Problems with expressing your gene? One of the potential stumbling blocks in heterologous gene expression is incompatible codon usage. Every amino acid can be encoded by more than one codon, and for every amino acid each organism has a favorite codon that it tends to use more often than the others. The availability of tRNA in the organism will reflect this codon usage bias.
When expressing a foreign gene from a given organism in an expression host, the codon usage of the source organism and the expression host may be very different. If the foreign gene has stretches of codons that are rare in the expression host, the expression host will effectively run out of tRNA for the rare codons, preventing or reducing expression of the protein.
geneart.de’s browser-based codon usage analysis tool* can compare the codon usage compatibility of your particular gene/expression host combination and give an indication of whether this is likely to be a problem.
In the following example, I have examined the compatibility of a R. norvegicus cytoskeletal protein with the E.coli expression host. The following graph shows the codon usage for a selected portion of the R.norvegicus gene, when expressed in the native organism. Each bar represents an individual codon, and the high percentages indicate that each codon has a high frequency of usage.
The next graph shows the same section of the gene, but compared with the E.coli codon bias. Note the stretches that have low or very low codon usage frequency – these could mean that the gene will be problematic to express in E.coli.

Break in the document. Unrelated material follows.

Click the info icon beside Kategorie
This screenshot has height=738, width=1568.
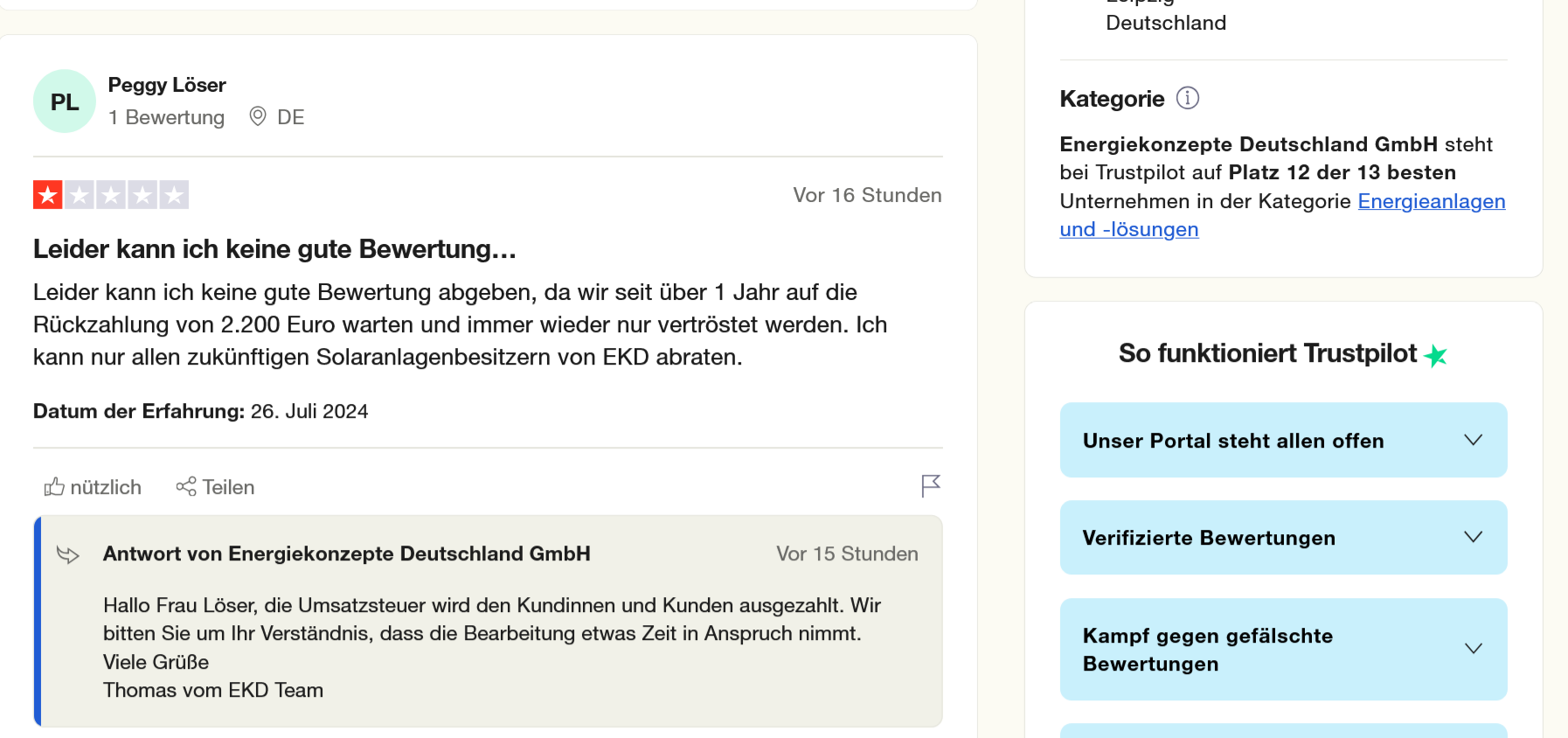click(1187, 98)
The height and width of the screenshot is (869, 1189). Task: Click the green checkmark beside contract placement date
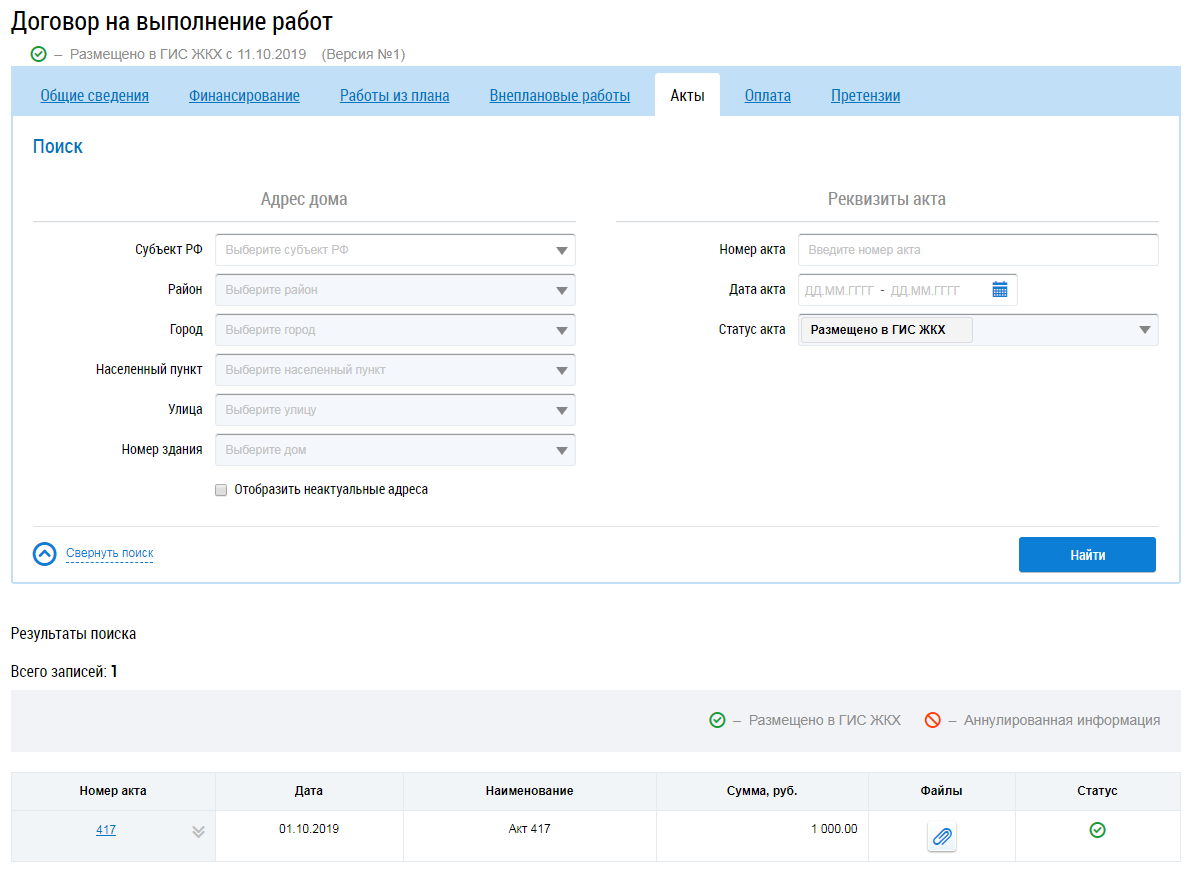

Although codon usage is not the only barrier to success in heterologous gene expression, this tool provides a very easy way to check the compatibility of your gene and expression system before you start.
*Since this article was first published on August 31 2007, this tool is no longer available. But luckily there are lots of alternative tools for you to try such as the Graphical Codon Usage Analyser (GCUA). We dusted off this article, updated it and republished it on 5 March 2015.